Recorded data:
*** Block opens ***

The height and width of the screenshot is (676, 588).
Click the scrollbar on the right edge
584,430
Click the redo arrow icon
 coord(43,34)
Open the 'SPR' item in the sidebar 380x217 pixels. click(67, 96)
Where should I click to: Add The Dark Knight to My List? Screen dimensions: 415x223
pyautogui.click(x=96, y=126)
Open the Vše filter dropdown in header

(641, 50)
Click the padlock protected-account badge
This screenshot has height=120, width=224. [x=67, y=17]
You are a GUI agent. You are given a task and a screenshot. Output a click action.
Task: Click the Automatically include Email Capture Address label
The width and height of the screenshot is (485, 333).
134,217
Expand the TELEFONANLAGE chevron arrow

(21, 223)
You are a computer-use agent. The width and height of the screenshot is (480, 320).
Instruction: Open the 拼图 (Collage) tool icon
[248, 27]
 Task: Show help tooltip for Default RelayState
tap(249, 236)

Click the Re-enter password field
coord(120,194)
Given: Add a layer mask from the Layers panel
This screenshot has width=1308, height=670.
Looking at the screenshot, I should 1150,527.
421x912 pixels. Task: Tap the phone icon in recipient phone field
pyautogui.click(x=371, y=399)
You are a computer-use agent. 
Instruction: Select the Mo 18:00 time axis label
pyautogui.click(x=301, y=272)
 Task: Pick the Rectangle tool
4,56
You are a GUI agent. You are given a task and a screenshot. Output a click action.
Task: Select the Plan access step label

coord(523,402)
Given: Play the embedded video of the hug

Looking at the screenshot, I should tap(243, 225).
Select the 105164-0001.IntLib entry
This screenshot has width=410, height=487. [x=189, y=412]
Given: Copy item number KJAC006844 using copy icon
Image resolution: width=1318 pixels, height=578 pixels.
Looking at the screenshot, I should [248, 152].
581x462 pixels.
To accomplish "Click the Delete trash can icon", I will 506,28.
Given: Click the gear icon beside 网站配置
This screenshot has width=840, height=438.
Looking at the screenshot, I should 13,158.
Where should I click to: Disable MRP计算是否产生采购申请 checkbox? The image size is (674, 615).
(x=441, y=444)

*** Block closes ***

Exercise instructions: Produce the records once again, exactly as they stand above.

Reply:
The height and width of the screenshot is (676, 588).
Click the scrollbar on the right edge
584,430
Click the redo arrow icon
 coord(43,34)
Open the 'SPR' item in the sidebar 380x217 pixels. click(67, 96)
Where should I click to: Add The Dark Knight to My List? Screen dimensions: 415x223
pyautogui.click(x=96, y=126)
Open the Vše filter dropdown in header

(641, 50)
Click the padlock protected-account badge
This screenshot has height=120, width=224. [x=67, y=17]
You are a GUI agent. You are given a task and a screenshot. Output a click action.
Task: Click the Automatically include Email Capture Address label
The width and height of the screenshot is (485, 333).
134,217
Expand the TELEFONANLAGE chevron arrow

(21, 223)
You are a computer-use agent. The width and height of the screenshot is (480, 320).
Instruction: Open the 拼图 (Collage) tool icon
[248, 27]
 Task: Show help tooltip for Default RelayState
tap(249, 236)

Click the Re-enter password field
coord(120,194)
Given: Add a layer mask from the Layers panel
This screenshot has width=1308, height=670.
Looking at the screenshot, I should 1150,527.
421x912 pixels. Task: Tap the phone icon in recipient phone field
pyautogui.click(x=371, y=399)
You are a computer-use agent. 
Instruction: Select the Mo 18:00 time axis label
pyautogui.click(x=301, y=272)
 Task: Pick the Rectangle tool
4,56
You are a GUI agent. You are given a task and a screenshot. Output a click action.
Task: Select the Plan access step label

coord(523,402)
Given: Play the embedded video of the hug

Looking at the screenshot, I should tap(243, 225).
Select the 105164-0001.IntLib entry
This screenshot has width=410, height=487. [x=189, y=412]
Given: Copy item number KJAC006844 using copy icon
Image resolution: width=1318 pixels, height=578 pixels.
Looking at the screenshot, I should [248, 152].
581x462 pixels.
To accomplish "Click the Delete trash can icon", I will 506,28.
Given: Click the gear icon beside 网站配置
This screenshot has width=840, height=438.
Looking at the screenshot, I should 13,158.
Where should I click to: Disable MRP计算是否产生采购申请 checkbox? The image size is (674, 615).
(x=441, y=444)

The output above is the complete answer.